Multimodal + Audio: What Other Small Models Can't Do
Before Gemma 4, getting multimodal capabilities in a sub-4B model meant accepting severe trade-offs. Gemma 3 4B supported text and images but not audio. Phi-4 Mini is text-only. Qwen 3.5 4B handles text only at this parameter scale.
Gemma 4 E2B and E4B are the smallest models to combine all four input modalities: text, image, audio, and video (processed as frame sequences). Native audio input is particularly significant for mobile deployment because it eliminates the need for a separate speech-to-text pipeline. The model processes raw audio waveforms directly, reducing latency and memory overhead.
256K context window on a phone: Both E2B and E4B support a 256,000 token context window, even at their tiny parameter counts. This means a mobile app can process an entire book, hours of meeting notes, or long conversation histories without truncation. No other sub-4B model offers this context length.
Video understanding works by feeding frame sequences to the model. While not true real-time video processing, it enables practical applications like analyzing short video clips, processing security camera footage, or understanding screen recordings on-device.
Building Apps with Gemma 4
The combination of Apache 2.0 licensing, native function calling, and mobile-optimized inference makes Gemma 4 edge models a practical foundation for commercial mobile apps. Unlike models with restrictive licenses, Apache 2.0 permits commercial use, modification, and redistribution with no royalties or usage fees.
Native function calling is what transforms these from chat models into agentic tools. You can define functions that the model can invoke — checking calendar events, querying a local database, controlling smart home devices, or making API calls. The model decides when and how to call these functions based on the user's natural language input, enabling sophisticated automation workflows that run entirely on-device.

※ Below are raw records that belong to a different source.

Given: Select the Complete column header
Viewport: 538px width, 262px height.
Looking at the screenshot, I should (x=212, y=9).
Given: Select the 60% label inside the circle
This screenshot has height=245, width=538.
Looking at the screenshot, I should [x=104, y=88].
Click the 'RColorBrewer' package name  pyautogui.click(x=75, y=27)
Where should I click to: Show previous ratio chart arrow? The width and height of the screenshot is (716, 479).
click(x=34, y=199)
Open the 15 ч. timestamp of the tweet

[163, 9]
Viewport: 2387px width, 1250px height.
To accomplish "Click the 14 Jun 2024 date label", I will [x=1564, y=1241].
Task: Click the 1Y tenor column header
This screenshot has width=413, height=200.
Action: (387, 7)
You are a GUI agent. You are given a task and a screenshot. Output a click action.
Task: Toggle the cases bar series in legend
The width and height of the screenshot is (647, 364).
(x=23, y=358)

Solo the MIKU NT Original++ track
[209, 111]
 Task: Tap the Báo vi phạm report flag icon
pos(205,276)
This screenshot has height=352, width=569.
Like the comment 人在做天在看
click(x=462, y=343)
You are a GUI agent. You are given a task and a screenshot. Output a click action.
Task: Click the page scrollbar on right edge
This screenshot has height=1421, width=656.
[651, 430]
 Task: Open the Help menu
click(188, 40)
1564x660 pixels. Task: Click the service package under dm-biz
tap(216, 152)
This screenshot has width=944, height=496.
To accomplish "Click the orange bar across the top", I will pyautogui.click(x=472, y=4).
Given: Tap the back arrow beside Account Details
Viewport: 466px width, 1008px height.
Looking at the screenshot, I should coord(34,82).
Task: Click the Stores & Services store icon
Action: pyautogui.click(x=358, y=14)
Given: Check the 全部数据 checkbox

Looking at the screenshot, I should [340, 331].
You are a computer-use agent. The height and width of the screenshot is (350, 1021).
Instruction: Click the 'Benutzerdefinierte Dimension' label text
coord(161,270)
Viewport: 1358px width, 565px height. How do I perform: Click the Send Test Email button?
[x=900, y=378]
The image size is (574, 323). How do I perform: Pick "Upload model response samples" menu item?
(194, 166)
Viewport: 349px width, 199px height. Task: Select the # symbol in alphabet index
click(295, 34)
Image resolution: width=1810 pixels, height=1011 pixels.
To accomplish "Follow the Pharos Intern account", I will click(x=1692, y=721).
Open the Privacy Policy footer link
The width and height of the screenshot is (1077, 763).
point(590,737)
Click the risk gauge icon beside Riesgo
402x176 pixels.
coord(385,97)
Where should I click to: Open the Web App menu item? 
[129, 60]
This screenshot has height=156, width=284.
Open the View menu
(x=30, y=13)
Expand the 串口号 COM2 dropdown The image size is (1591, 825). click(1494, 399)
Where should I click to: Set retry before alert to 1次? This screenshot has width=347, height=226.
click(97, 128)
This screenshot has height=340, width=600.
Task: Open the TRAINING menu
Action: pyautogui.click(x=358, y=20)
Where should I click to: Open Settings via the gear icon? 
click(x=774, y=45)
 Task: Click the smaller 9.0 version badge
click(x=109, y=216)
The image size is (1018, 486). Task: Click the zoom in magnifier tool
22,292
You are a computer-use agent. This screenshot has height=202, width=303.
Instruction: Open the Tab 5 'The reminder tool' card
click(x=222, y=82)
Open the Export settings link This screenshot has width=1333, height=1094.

For Mac developers, Ollama provides the simplest path to integration. Running ollama run gemma4 pulls E4B by default and exposes a local API that any application can call. For iOS developers, the Arm-optimized builds and Google's MediaPipe framework provide the inference runtime needed for App Store deployment.
According to LLMCheck, the practical implication is this: a solo developer can now ship an iOS app with multimodal AI capabilities that would have required a cloud API costing thousands per month just eighteen months ago. The model runs on the user's device, the license is permissive, and the quality is competitive with much larger models.